Returns a list of blocks following a specific chord progression and according to values from the supplied block. Basically, pass it a complex base block with values such as number_of_beats_per_bar, number_of_bars and a chord progression. The progression needs to be in form [('root_note', 'scale'), ('root_note', 'scale')...]. The method then knows how long the blocks need to be and when they need to be played, and will correctly generate a list of blocks that you can directly append to the block['blocks'] value. At least in theory (and currently in practice). 
You can also pass extra_kwargs, which is a dictionary of any additional arguments you want the resulting blocks to have, such as notes_bias, low_end and high_end etc. 

Example usage: 
```
    piano_intro = 
    {
        'track' : 1,
        'number_of_beats_per_bar' : 7, 
        'number_of_bars' : 4, 
        'name' : 'piano_intro', 
        'play_at' : [0], 
        'block_type' : 'complex',
        'default_accent' : 60, 
        'blocks' : 
        []
    }
    piano_high_intro = template_utils.create_chord_progression(piano_intro, chords = [('G', 'major')], extra_kwargs = {'low_end' : 'G2', 'high_end' : 'G4', 'bias_same_note' : 30, 'notes_bias' : {'0' : 4, '2' : 2, '4' : 4, '7' : 4, '8' : 2}, 'number_of_bars' : 4})
    piano_intro['blocks'] = piano_high_intro
```

repeat_block(block, number_repeats, number_of_bars)

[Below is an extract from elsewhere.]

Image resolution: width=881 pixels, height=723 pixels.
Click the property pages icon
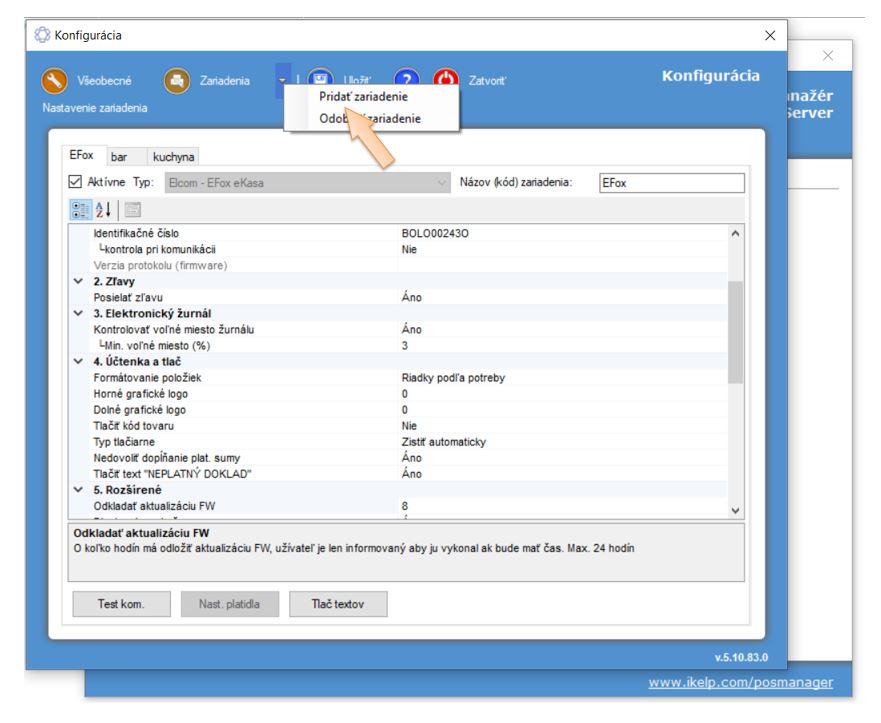click(x=134, y=208)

The preferred substitute for the repeat key of a block (for now). Give it a block, how many times it should repeat and the number_of_bars of the block. It will successfuly generate and return a list of integers for when the block needs to be played. 

Example usage:
```
    piano_intro = 
    {
        'track' : 1,
        'number_of_bars' : 4, 
        'number_of_beats_per_bar' : 7,
        'play_at' : [0], 
        ...
    }
    piano_intro['play_at'] = template_utils.repeat_block(piano_intro, 4, 4) #Will result with play_at = [0, 28, 56, 84]
```

TODO

Well, this has a long way to go and I'm sure there's a lot of issues to fix. I have plans for adding a bunch more options, there's inevitably going to be bugs, the code probably needs to be better organized and documented. All in due time. I just wanted to get this out there because I'm still a novice in software development and could use constructive criticism.